I have a lot of thoughts on AI.
I've been working on this post for a couple of months now. It's very personal, characteristically lengthy, and sure to be at least somewhat controversial. Take it (or don't) as you will.
I have a lot of thoughts on AI.
I've been working on this post for a couple of months now. It's very personal, characteristically lengthy, and sure to be at least somewhat controversial. Take it (or don't) as you will.
@collinsworth Excellent post. Thanks for sharing!
re: "frontend code" – I don't find things more promising as a backend developer.
One thing I'd previously jotted down for my own post on AI: There's this idea that "we'll just get better at providing context/specification for the AI to properly program things".
But as a SWE, I'm already providing that specification in the most precise way: an unambiguous, deterministic programming language! (Or any number of DSLs for schema, querying, etc.)
My value is not the number of lines of code I generate, but the thoughtfulness with which I apply my experience.
"Ah, you said X, but do you mean X, X', or X''? Those distinctions matter because…"
"In this case it would be simpler AND more flexible to generalize to…"

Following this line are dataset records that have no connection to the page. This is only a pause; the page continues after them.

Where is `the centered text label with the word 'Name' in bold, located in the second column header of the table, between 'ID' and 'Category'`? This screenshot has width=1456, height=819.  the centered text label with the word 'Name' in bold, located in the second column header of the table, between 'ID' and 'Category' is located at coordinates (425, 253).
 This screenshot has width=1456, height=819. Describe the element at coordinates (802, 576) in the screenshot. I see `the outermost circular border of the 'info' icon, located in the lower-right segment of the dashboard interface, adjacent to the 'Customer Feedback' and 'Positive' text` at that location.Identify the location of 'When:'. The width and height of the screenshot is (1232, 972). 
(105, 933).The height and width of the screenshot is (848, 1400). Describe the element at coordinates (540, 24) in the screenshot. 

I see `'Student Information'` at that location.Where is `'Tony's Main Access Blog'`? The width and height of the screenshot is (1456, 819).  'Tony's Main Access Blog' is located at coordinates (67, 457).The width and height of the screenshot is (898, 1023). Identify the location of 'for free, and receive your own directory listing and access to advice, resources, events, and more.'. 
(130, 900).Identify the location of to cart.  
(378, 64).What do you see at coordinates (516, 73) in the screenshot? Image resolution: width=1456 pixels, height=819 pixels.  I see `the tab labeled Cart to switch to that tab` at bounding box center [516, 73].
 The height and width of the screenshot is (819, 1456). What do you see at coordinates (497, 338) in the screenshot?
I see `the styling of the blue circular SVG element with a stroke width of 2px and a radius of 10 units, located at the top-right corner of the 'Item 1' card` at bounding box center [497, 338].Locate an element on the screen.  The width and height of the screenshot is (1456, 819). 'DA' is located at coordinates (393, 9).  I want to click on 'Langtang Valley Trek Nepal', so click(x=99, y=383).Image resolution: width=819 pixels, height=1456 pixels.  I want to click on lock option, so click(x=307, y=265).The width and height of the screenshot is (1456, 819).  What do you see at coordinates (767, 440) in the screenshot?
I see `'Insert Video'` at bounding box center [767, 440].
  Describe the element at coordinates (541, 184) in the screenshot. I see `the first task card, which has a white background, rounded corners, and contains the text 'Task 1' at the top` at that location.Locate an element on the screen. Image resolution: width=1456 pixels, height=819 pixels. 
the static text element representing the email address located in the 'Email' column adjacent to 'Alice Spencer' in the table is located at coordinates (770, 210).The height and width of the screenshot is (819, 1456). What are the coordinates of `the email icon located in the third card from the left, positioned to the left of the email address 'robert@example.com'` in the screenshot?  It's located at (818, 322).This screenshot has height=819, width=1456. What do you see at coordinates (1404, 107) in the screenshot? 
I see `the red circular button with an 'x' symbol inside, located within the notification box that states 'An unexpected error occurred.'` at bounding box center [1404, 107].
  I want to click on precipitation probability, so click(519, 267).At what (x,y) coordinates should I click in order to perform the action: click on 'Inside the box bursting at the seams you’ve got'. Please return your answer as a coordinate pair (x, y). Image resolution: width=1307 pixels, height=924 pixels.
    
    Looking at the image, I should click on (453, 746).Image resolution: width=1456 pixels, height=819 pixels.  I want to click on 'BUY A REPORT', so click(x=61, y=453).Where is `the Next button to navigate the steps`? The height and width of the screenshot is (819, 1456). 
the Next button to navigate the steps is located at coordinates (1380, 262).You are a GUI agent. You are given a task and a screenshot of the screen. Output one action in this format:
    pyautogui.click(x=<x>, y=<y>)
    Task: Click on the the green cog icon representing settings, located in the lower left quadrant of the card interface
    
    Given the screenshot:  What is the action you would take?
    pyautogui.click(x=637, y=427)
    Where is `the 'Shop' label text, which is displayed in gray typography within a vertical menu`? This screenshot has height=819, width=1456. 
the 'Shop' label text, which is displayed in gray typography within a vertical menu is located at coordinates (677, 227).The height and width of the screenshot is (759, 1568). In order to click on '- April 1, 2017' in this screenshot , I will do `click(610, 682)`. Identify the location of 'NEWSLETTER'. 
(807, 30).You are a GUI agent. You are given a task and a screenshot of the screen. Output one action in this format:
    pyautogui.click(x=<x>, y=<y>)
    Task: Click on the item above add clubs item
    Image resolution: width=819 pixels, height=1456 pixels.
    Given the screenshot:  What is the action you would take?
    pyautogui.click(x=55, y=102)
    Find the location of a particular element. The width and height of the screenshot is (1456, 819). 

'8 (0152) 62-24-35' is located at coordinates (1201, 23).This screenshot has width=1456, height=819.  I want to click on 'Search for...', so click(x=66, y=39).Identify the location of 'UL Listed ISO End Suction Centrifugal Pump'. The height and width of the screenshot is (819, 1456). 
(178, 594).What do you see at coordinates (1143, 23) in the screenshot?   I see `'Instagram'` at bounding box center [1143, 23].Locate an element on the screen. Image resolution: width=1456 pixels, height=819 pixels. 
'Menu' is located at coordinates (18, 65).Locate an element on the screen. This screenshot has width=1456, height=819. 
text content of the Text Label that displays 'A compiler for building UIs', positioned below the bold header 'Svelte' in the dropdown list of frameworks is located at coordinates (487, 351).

Do employers value the difference?
Will they learn to, before their codebase is so full of vibecode that they need to hire a code exorcist? 🤷
@collinsworth Thank you for this. You summed up my feelings and observations on this more coherantly than I've been able to and I appreciate it.
@collinsworth This also resonated with me:
"I like using my brain [and] the process of ideating, building, and creatively solving a problem."
Agreed! And I like helping my coworkers use their brains. When I'm reviewing code, I often think "Why would they write it like this?" If I can't find the reason, I'll ask. Sometimes there's a good reason for us to capture in comments. Other times, it's code that can be improved.